Selection start

Climate change is causing longer growing seasons that produce bigger trees but they may be soaking up less carbon dioxide (CO2). A study slated for publication later this year in Forest and Ecology Management suggests that higher temperatures — as well air pollution from car exhausts, farms, and industry and more nitrogen in the soil from agricultural fertilizer (1) — are making wood weaker (2).
Hans Pretzsch, a forest scientist at the Technical University of Munich in Germany and colleagues collected core samples from forests of Central Europe ― including Norway spruce (Picea abies), sessile oak (Quercus petraea), European beech (Fagus sylvatica), and Scots pine (Pinus sylvestris) — and analyzed the tree rings using a high-frequency probe. All species of trees were found to exhibit a significant decrease in wood density of 8 – 12% compared to 100 years ago.
As the density of wood decreases, its carbon content also decreases by about 50%, which implies trees are soaking up less CO2 from the atmosphere. However, the fact that trees have been growing so quickly may more than compensate for this. The growth of certain tree species has increased by nearly 77% since 1870 (3). Pekka Kauppi, an environmental scientist at the University of Helsinki told Science, “The negative change of wood density is by far less important than the positive change,” referring to the change from shrinking to expanding forests.
Moreover, density changes are not the only effect climate change is having on trees. As the global climate continues to warm, increased plant growth is boosting the production of biogenic volatile organic compounds (BVOCs). Another research paper published in the journal Nature Geoscience Letters on 20 August found that the “smell” of a forest is, in fact, owing to large quantities of these so-called BVOCs, which are increasing the scattering of direct sunlight allowing it to reach a wider plant-canopy (4).

Selection end

#### Directives:
a. In the rows below, begin at the line that has "Task: Open My Recent Documents shortcut" and stop after the last row. Write those lines out again with "Screen dimensions" switched to "Screen size" and everything else unchanged, and leave the pictures out.
b. Resume the article on climate change and tree wood density from the point where it stops.

Record excerpts start

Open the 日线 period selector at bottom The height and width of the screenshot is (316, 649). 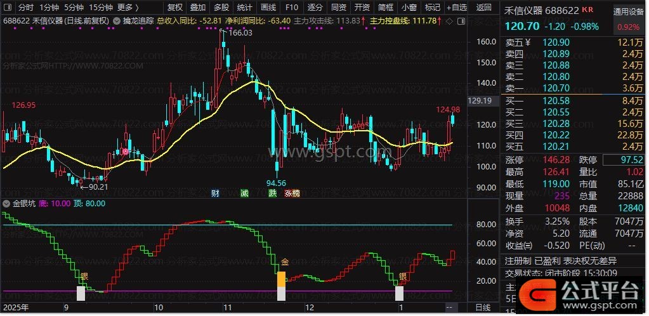coord(482,307)
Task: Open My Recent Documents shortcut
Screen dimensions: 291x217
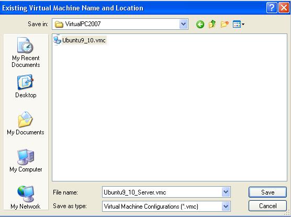Action: coord(26,52)
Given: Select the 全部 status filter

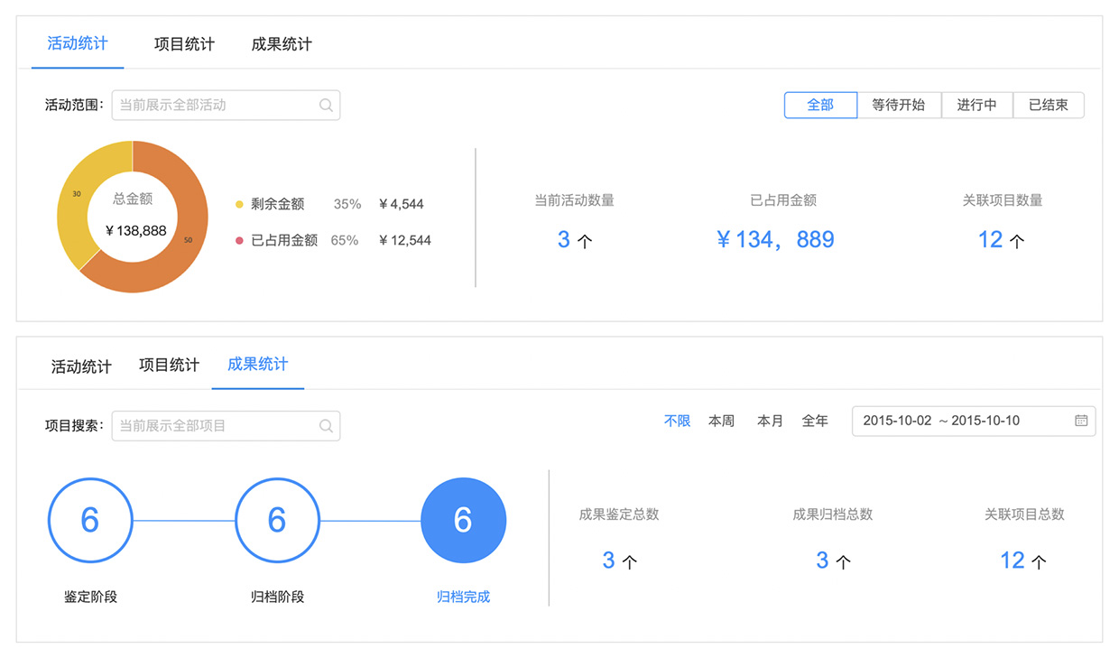Looking at the screenshot, I should coord(820,106).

Record excerpts end

#### Responses to the exercise:
a.
Task: Open My Recent Documents shortcut
Screen size: 291x217
Action: coord(26,52)
Given: Select the 全部 status filter

Looking at the screenshot, I should coord(820,106).

b.
A team of researchers led by Alexandru Rap of the University of Leeds in the UK used a simulation that included a global aerosol model to monitor the release of BOVCs across different regions. A radiation model was then used to alter the resultant sunlight and plant growth was modelled using a land surface scheme. The overall global impact was found to be a positive feedback loop: increased plant growth leads to a boost in the production of BVOCs, thereby helping trees to grow. They refer to this as the “diffuse radiation fertilisation effect” and according to the model, the magnitude of this effect is expected to increase.
The overall effect of rising temperatures on forests seems to be a positive one, for now. However, changes in wood quality may mean forests are more susceptible to damage from storms and less efficient at soaking up greenhouse gases. Furthermore, large-scale deforestation still poses a significant threat.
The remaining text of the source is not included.